In this case, the employee Ellis asserted sexual harassment claims against the employer, specifically a manager that has made sexually offensive comments to her, and to which the manager was eventually terminated. The employee Ellis eventually received after failing to receive a promised salary, and then proceeded to file such sexual harassment claims six months after her employment separation to which the trial court, in recognizing the contractual language of the employment application regarding a six-month statute of limitation, dismissed the employee’s sexual harassment claims as being time-barred.The Appeal
On appeal, the California Court of Appeals reversed the trial court determination, finding that it was against public policy and completely unreasonable, for employers to insist that employees as part of an employment application, agree to a short statute of limitation for specific legal claims, including sexual harassment, when California state law allowed for a much more protective, liberal, and longer period of time for such claims. For instance, the California Court of Appeals referenced the State’s Fair Housing and Employment Act (“FEHA”) which allows for a one year statute of limitation for sexual harassment claims against an employer. Specifically, the Court of Appeals reasoned that it was the intent of the legislature in effectuating FEHA, that individuals be afforded certain employment based protections, which includes the ability to file an administrative complaint or a lawsuit, as a result of adverse actions by employers, including instances of sexual harassment.
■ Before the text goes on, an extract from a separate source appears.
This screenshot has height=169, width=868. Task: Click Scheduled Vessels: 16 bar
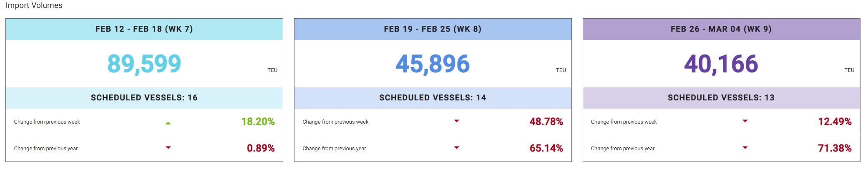[144, 98]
The Court found that as part of FEHA, is the authority and discretion of the relevant government agency, in this case the Department of Fair Employment and Housing, which enforces FEHA, including conducting investigations against employers involving allegations of sexual harassment. The Court of Appeals further reasoned that the legislative justification for the one-year statute of limitations by which an employee could file a sexual harassment claim is in part due to the fact that it generally takes the relevant government agency months to a year for completion of its investigation. As such, the Court of Appeals deferred to the legislative intent, purpose, and goals of such FEHA, in determining that any agreed upon statute of limitations by way of an employment agreement or otherwise, was completely inconsistent with government public policy and the legislative intent of FEHA.
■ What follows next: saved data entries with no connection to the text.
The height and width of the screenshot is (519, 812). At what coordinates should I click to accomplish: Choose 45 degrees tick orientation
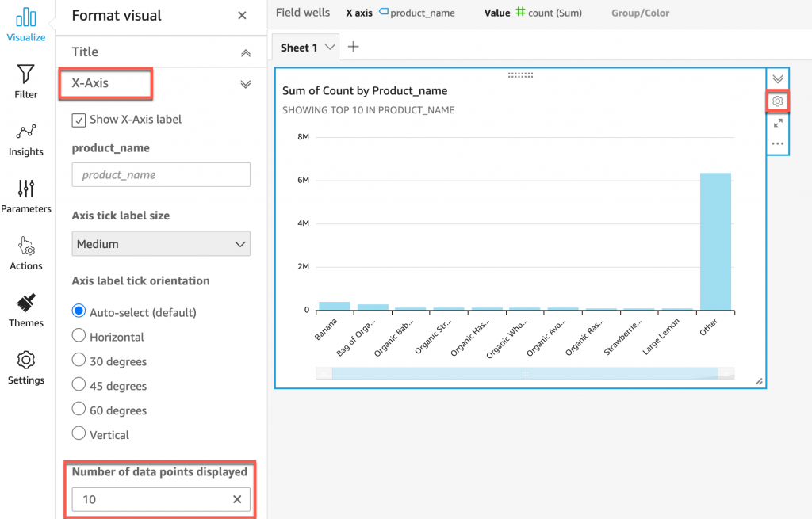(x=79, y=386)
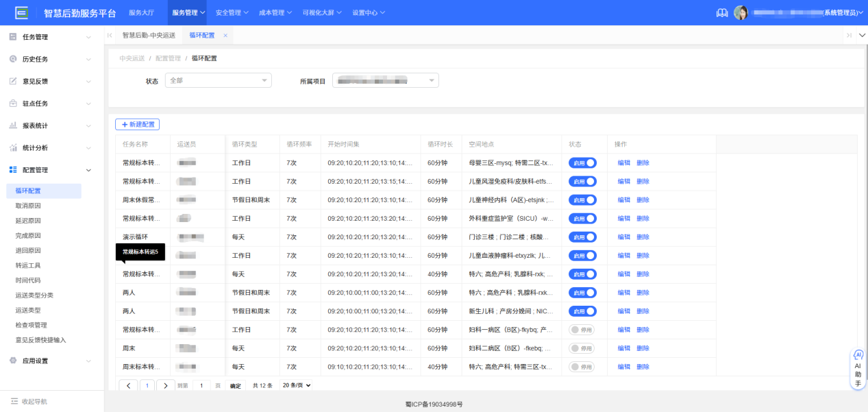Image resolution: width=868 pixels, height=412 pixels.
Task: 关闭首行「常规标本转」任务的启用开关
Action: click(x=583, y=162)
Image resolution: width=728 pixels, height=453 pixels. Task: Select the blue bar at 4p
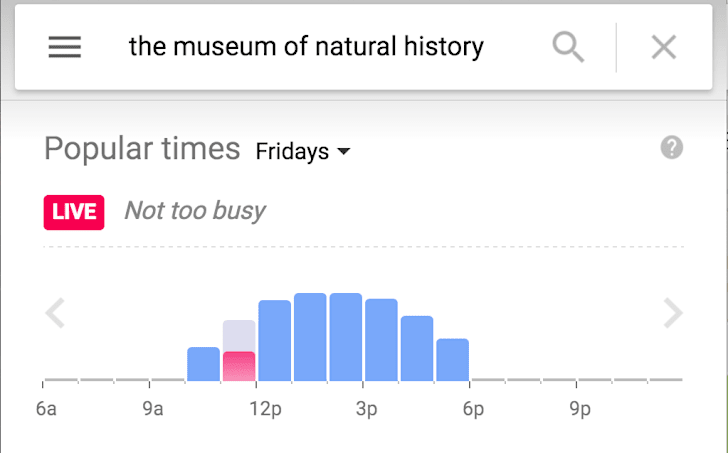point(417,349)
Another policy justification for deferring to the legislative background and intent of the one-year statute of limitations, was the Court’s view that when it comes to issues involving sexual harassment based claims, they occur over a long-period of time, and that by shortening the statute of limitations, you otherwise coerce a victim to come forward prematurely before there may be sufficient evidence to support such claims. Although not explicitly addressed, is the issue that employers should not be seeking to require, force, or otherwise compel its prospective employees to forego their employment rights under the law as a condition of employment, which was the case herein. Here, an employee has no choice but to submit and agree to such shortened statute of limitation language in the employment application, otherwise the employer could simply dismiss the employee’s application as incomplete or not submitted in accordance with the employer’s policies and procedures. In this case, the Court of Appeals clearly rejected such notions, and reaffirmed that when it comes to the statute of limitations and employment based protections, that employers cannot limit or minimize such. Thus, employers should be cautious when seeking to impose upon both potential and current employees various contractual stipulations that may limit their ability to freely assert various employment legal based claims.
If you have any employment-related dispute and are considering suing your employer under FEHA,contact the Orange County Wrongful Termination Lawyers at Nassiri Law Group, practicing in Orange County, Riverside, and Los Angeles. Call (949) 375-4734.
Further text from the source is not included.